(Exercise objective) Put the lines below into a numbered list, dropping any blank lines and leaving the pictures out.

(Records on locating elements on screens)
----

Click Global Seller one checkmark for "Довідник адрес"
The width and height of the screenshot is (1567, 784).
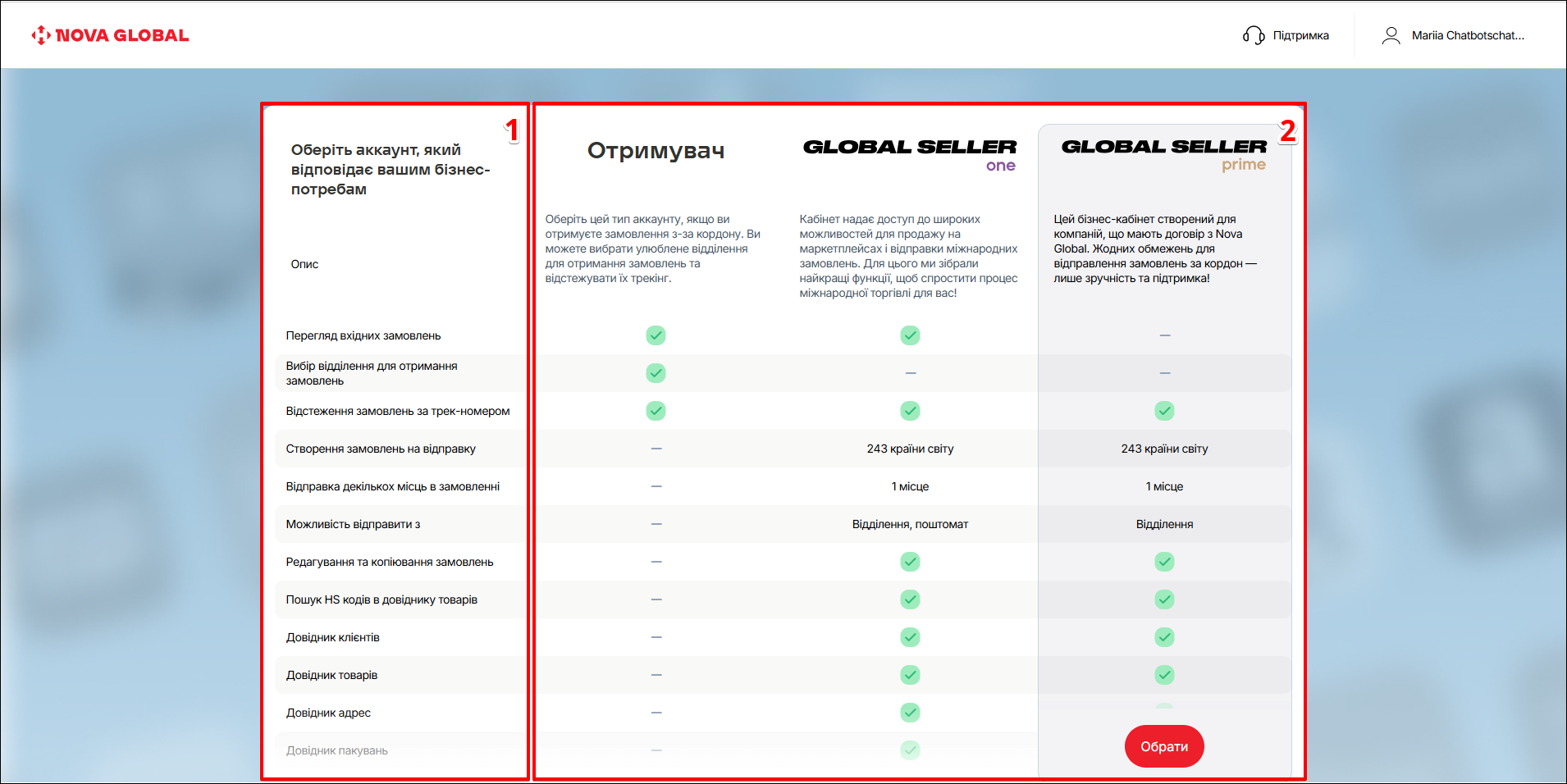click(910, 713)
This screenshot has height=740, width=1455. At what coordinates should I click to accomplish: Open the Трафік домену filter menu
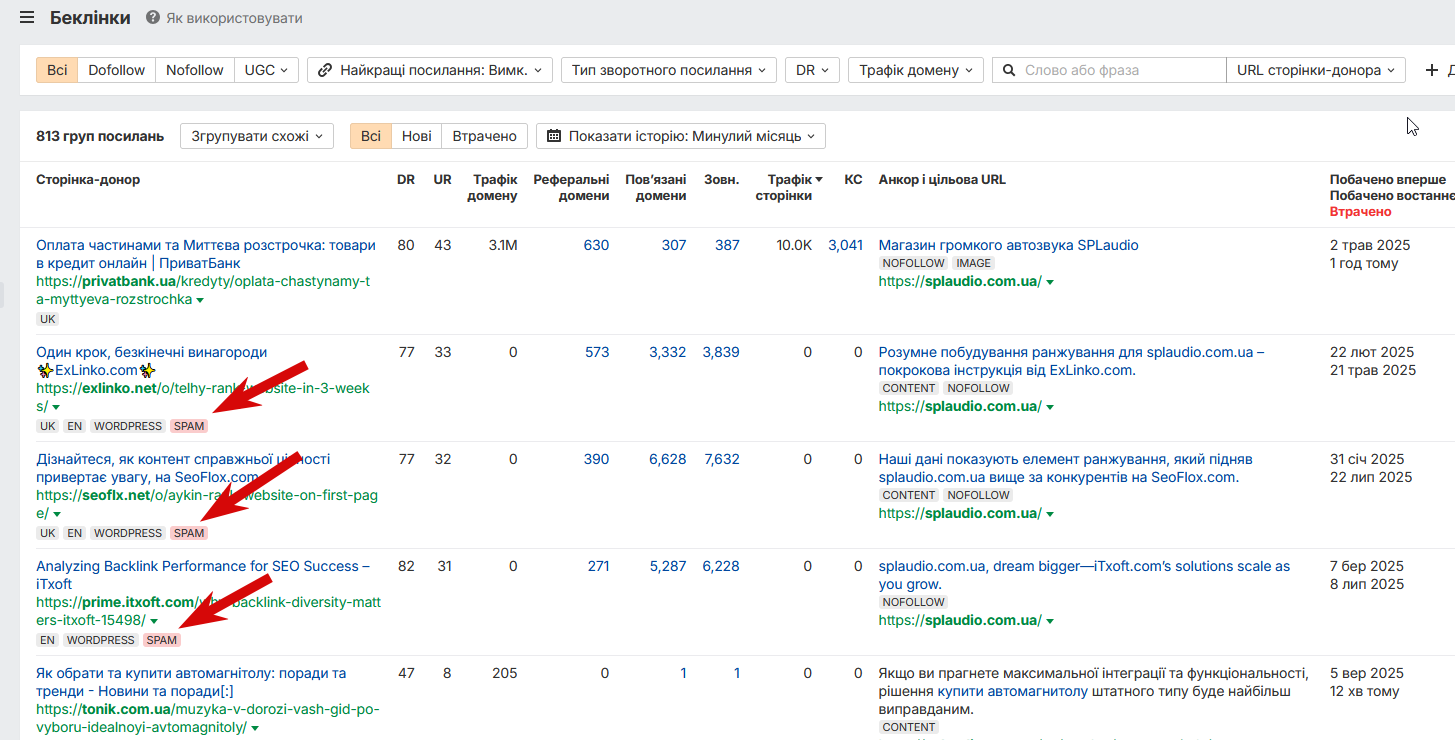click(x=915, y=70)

----

(Result of this exercise)
1. Click Global Seller one checkmark for "Довідник адрес"
2. The width and height of the screenshot is (1567, 784).
3. click(910, 713)
4. This screenshot has height=740, width=1455. At what coordinates should I click to accomplish: Open the Трафік домену filter menu
5. click(x=915, y=70)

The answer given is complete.